ASSIGNMENT:
Find every line of the records that has "computer" and return it.

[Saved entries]
%%

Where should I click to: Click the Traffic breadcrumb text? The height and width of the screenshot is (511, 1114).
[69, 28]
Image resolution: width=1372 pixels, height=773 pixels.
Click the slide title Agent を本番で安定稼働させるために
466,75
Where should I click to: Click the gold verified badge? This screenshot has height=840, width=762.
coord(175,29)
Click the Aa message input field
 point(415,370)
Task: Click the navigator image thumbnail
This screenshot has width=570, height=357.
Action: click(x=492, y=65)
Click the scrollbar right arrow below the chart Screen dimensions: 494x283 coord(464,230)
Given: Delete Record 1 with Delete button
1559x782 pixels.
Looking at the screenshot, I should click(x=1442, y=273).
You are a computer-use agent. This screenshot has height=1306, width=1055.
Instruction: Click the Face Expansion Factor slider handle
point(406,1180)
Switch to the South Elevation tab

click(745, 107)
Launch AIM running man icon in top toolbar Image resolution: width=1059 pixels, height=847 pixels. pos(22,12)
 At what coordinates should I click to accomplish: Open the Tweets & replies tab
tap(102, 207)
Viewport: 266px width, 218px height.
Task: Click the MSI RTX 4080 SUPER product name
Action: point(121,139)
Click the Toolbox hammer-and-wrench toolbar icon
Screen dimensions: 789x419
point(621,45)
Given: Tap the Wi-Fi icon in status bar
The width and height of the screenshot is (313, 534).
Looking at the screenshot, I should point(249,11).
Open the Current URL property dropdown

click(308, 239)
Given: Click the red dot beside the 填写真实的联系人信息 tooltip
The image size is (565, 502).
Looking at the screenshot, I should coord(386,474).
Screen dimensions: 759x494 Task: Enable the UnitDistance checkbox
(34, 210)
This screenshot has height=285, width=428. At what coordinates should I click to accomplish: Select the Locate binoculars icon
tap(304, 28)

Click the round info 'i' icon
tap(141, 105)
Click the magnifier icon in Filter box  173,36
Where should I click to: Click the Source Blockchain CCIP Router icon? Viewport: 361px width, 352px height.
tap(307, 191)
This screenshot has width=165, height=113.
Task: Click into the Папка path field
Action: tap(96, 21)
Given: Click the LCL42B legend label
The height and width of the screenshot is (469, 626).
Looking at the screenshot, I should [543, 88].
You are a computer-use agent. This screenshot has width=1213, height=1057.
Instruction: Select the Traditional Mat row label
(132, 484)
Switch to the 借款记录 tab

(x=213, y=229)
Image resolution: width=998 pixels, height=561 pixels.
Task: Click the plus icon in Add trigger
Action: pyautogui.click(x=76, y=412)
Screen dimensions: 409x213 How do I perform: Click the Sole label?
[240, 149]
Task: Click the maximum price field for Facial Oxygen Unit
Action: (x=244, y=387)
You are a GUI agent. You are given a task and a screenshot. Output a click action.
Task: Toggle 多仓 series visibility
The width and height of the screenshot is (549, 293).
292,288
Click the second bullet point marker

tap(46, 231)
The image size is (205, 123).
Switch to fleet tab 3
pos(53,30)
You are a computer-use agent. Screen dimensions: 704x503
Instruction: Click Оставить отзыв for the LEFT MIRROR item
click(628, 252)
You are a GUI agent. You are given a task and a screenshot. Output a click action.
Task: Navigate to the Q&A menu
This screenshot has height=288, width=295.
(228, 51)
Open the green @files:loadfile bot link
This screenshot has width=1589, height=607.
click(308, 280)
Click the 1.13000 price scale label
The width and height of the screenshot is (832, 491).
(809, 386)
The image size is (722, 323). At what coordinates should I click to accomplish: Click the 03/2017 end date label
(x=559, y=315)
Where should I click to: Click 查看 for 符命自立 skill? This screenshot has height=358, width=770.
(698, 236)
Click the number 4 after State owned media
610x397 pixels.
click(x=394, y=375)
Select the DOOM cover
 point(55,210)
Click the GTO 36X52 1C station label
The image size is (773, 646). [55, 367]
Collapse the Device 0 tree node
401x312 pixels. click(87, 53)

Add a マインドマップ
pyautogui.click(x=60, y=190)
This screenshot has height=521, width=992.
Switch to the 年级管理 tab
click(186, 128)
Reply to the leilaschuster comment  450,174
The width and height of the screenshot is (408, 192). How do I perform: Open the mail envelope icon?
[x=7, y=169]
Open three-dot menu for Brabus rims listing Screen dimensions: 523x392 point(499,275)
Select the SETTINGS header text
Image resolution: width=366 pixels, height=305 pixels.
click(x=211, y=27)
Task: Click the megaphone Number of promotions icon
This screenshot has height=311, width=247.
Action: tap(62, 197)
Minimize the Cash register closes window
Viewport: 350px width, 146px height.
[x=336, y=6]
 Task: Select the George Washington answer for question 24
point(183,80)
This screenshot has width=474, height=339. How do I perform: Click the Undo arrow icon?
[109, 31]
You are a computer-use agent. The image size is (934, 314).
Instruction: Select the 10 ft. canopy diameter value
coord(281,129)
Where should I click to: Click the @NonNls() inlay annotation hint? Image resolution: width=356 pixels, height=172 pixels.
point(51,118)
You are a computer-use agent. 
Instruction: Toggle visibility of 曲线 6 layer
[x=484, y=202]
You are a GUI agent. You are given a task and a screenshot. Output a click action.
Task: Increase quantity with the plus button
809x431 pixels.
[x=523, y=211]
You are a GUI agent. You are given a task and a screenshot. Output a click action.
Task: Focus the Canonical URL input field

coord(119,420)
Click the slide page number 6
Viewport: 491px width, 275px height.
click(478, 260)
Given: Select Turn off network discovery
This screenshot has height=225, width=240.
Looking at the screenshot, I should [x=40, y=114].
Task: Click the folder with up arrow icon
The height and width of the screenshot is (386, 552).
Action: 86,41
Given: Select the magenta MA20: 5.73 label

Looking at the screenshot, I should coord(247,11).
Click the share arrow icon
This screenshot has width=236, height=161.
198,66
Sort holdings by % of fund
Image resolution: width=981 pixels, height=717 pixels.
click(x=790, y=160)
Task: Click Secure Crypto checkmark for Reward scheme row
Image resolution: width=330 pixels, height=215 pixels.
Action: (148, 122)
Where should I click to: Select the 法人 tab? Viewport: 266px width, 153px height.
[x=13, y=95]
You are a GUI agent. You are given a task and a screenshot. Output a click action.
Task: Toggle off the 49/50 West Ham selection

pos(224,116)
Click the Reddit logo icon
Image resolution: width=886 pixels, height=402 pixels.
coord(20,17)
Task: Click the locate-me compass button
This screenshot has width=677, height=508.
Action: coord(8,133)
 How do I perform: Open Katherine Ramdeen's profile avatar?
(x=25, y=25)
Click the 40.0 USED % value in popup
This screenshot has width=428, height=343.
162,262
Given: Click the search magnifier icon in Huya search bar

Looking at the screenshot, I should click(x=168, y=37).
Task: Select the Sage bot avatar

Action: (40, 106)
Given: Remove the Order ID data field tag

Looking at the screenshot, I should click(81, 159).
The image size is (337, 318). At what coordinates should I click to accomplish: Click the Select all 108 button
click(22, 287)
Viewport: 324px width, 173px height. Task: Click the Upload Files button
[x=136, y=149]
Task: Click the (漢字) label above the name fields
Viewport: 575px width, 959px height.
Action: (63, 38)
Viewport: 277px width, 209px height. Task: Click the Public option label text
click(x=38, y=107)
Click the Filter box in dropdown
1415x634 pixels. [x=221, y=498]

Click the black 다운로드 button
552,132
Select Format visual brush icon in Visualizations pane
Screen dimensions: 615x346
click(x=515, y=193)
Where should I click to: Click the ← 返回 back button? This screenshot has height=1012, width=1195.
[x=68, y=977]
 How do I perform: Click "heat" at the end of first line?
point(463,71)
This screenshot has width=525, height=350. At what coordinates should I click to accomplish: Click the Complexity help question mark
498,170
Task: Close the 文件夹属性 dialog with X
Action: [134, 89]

%%

RESULT OF THE TASK:
You are a computer-use agent. This screenshot has height=1306, width=1055.
You are a computer-use agent. This screenshot has width=1213, height=1057.
You are a computer-use agent. Screen dimensions: 704x503
You are a computer-use agent. The image size is (934, 314).
You are a computer-use agent. 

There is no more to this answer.